The excitement of college acceptances is now past for the Class of 2021 and their parents. Conversations have now moved from “Where will I go to college?” to “How are we going to pay for college?” College affordability dominates both discussions on campus and in the general public. With the price tag for four years at an elite private institution approaching a half million dollars, how can it not?
Affordability, however, is only one-half of the equation that should be driving family decision making. The value of the degree is the other half of the equation. Sandy Baum, senior fellow at the Urban Institute, states this reality bluntly—“The amount you can and should pay [for college] depends on what it is that you’re paying for and what you get for that investment.” The value of the investment should not be seen in a limited fashion. Not only should it include the lifetime earnings potential that a particular degree or major imparts, but also it should reflect the knowledge and skills that the student acquires allowing him or her to be a happy and productive member of society.
An Administrative Dilemma
Administratively, we often fall into the same trap of focusing solely on the price of a college degree. If our only goal is to hold the price down, we are led to actions that will reduce costs at the university. In reality, such actions may have the effect of reducing the quality and value of the degree.

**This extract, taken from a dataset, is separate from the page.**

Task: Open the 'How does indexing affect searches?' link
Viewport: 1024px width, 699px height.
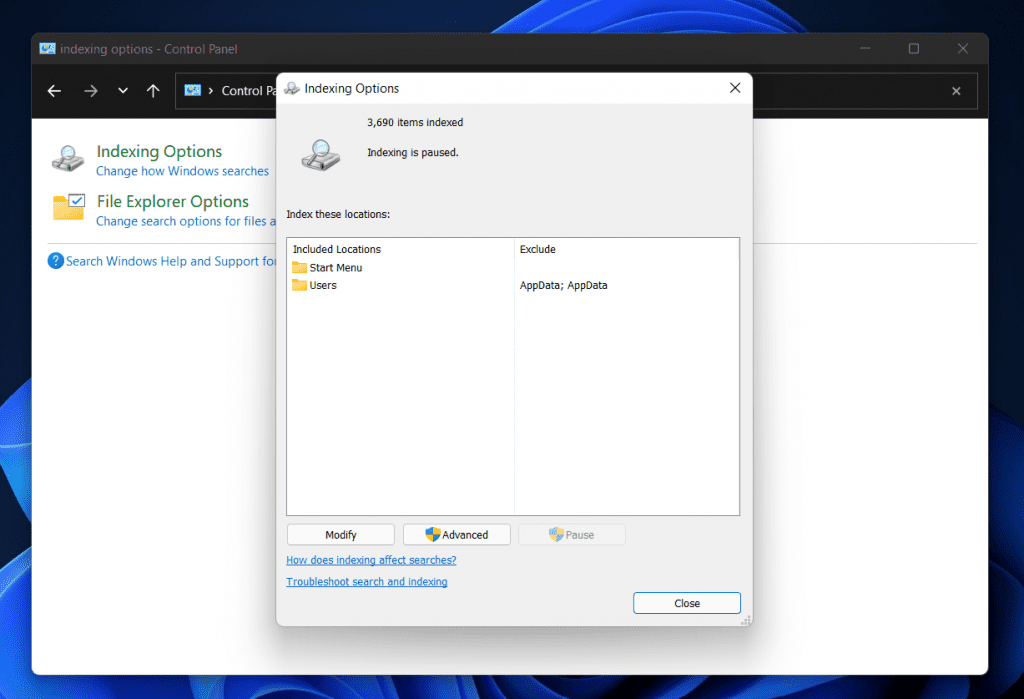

If class sizes are increased, class offerings reduced, support services reduced, etc., we may be able to hold down tuition but the value of the degree may fall. In some cases, the result could actually be a tuition increase if the actions increase the number of years required for a student to graduate.
Private universities frequently market against large state universities emphasizing that student at the privates are able to graduate in four years whereas those at the publics cannot. For some universities, raising tuition and fees to fund investments that increase the value of their degrees and to expedite graduation may be a more effective strategy than cost cutting.
A similarly counter-intuitive argument can be made on the student side. Settersten and Ray argued several years ago in their book Not Quite Adults that students are not borrowing too much money for college but rather too little. They reason that students spread college out over six or more years working large numbers of hours to help pay tuition bills. A more effective strategy would be to borrow enough to graduate in four years or earlier thereby entering the job market sooner where a premium is paid for the college degree.